Task objective | Restate exactly, and only, the lines from the one with "Remove the RUN_ERROR state tag" through the end of the data, with both of those end lines kept. Drop any pictures.

Stored items |
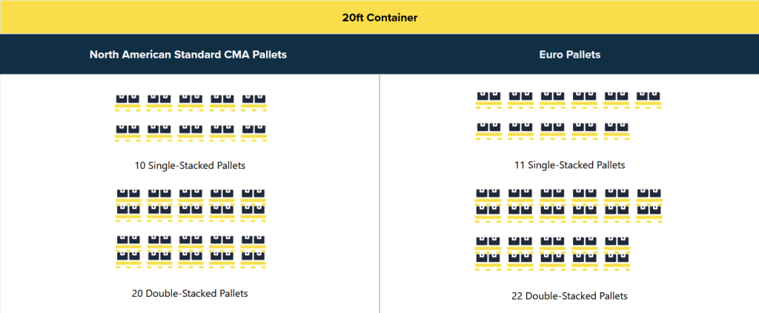Click middle pallet in North American single-stacked bottom row

pos(190,132)
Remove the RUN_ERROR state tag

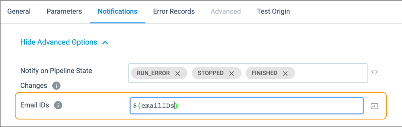(178, 73)
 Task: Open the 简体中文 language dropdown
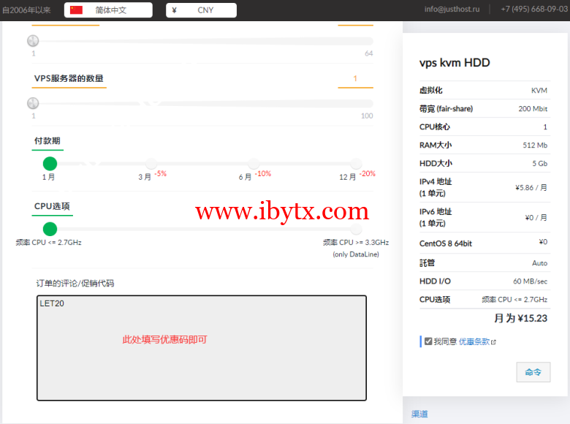(109, 10)
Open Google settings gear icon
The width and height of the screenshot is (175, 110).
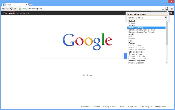[171, 13]
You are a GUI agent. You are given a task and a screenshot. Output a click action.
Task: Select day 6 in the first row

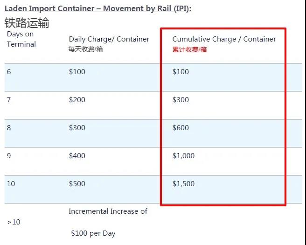pyautogui.click(x=9, y=72)
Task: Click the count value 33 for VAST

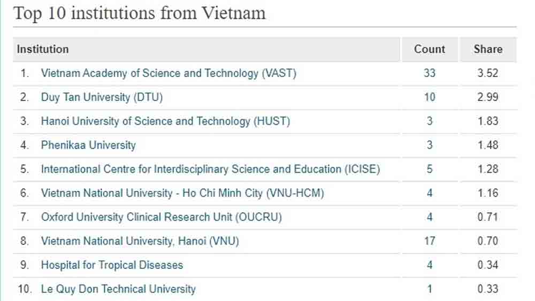Action: click(430, 73)
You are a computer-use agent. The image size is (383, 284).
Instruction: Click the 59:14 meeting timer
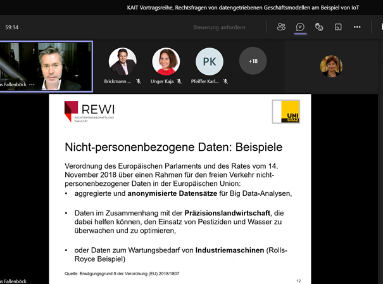coord(12,27)
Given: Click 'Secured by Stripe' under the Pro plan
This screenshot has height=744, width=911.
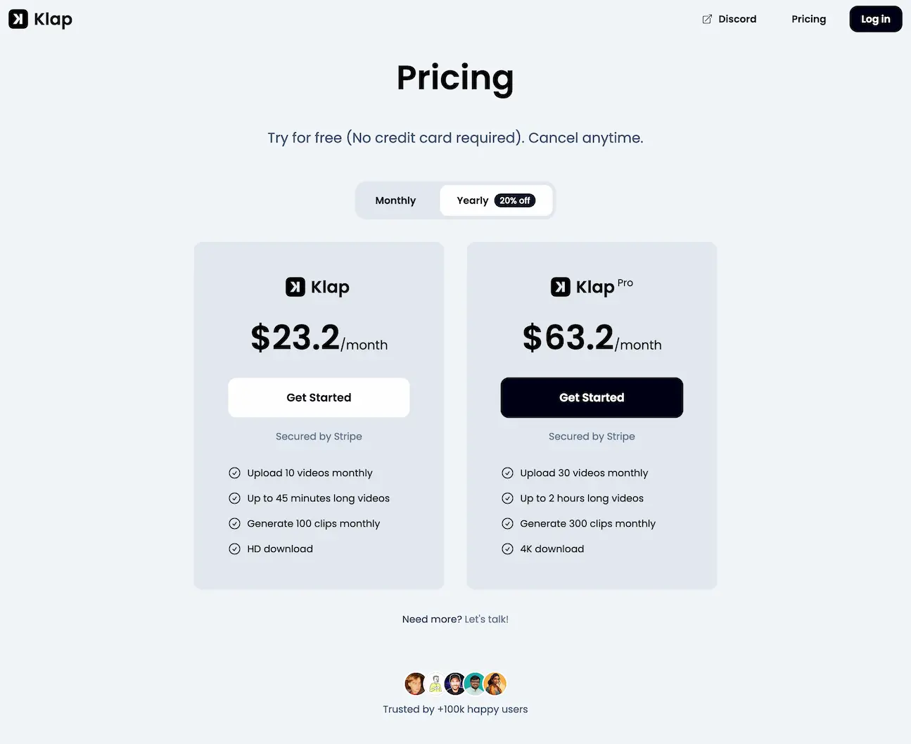Looking at the screenshot, I should tap(592, 436).
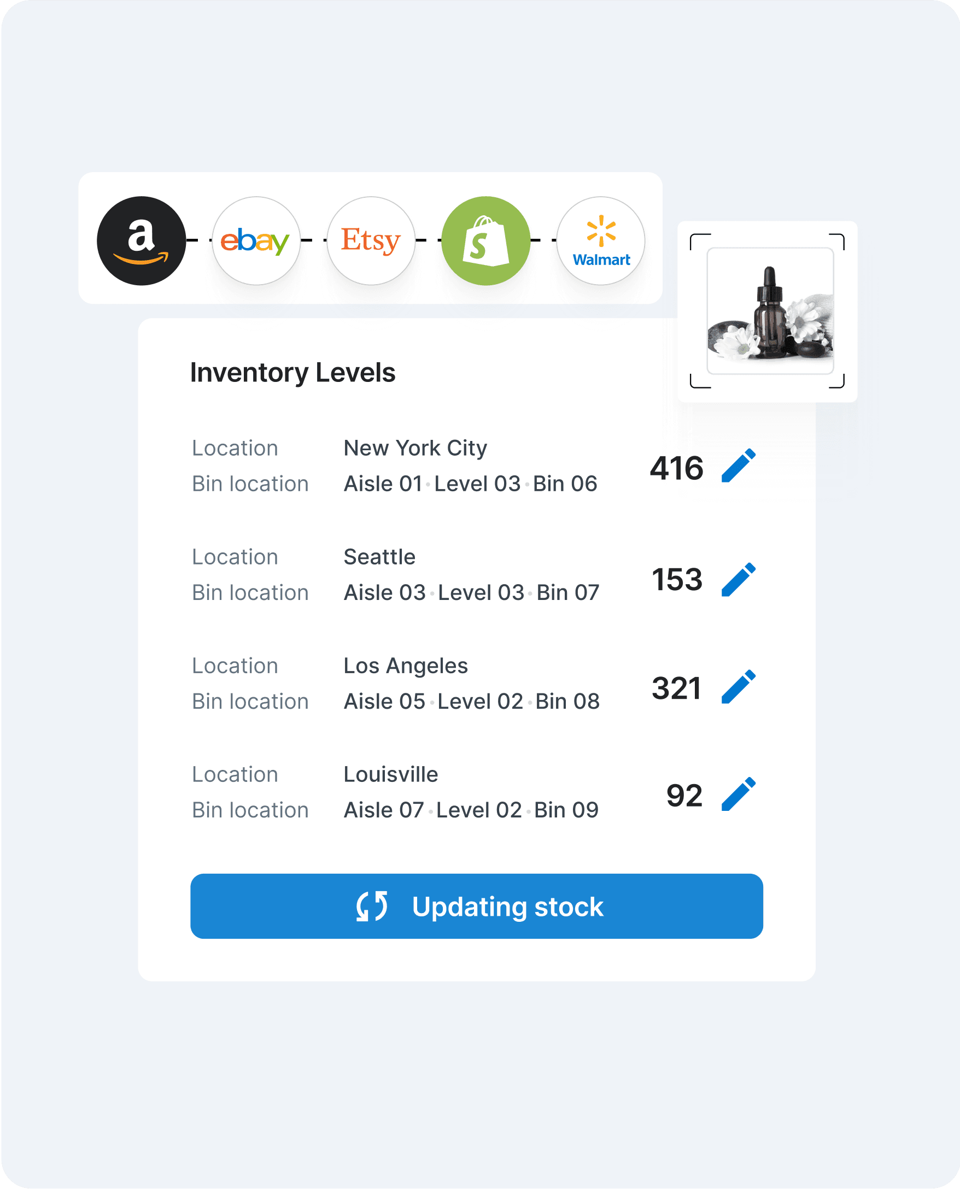The height and width of the screenshot is (1189, 960).
Task: Pick the Walmart channel icon
Action: tap(601, 241)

Your response |
Remove the RUN_ERROR state tag

(178, 73)
 Task: Open the 简体中文 language dropdown
(109, 10)
Open Google settings gear icon
The width and height of the screenshot is (175, 110).
[171, 13]
You are a GUI agent. You are given a task and a screenshot. Output a click action.
Task: Select day 6 in the first row

pyautogui.click(x=9, y=72)
Task: Click the count value 33 for VAST

Action: click(430, 73)
You are a computer-use agent. The image size is (383, 284).
Instruction: Click the 59:14 meeting timer
coord(12,27)
Given: Click 'Secured by Stripe' under the Pro plan
This screenshot has height=744, width=911.
Looking at the screenshot, I should tap(592, 436).
The height and width of the screenshot is (1189, 960).
Task: Pick the Walmart channel icon
Action: tap(601, 241)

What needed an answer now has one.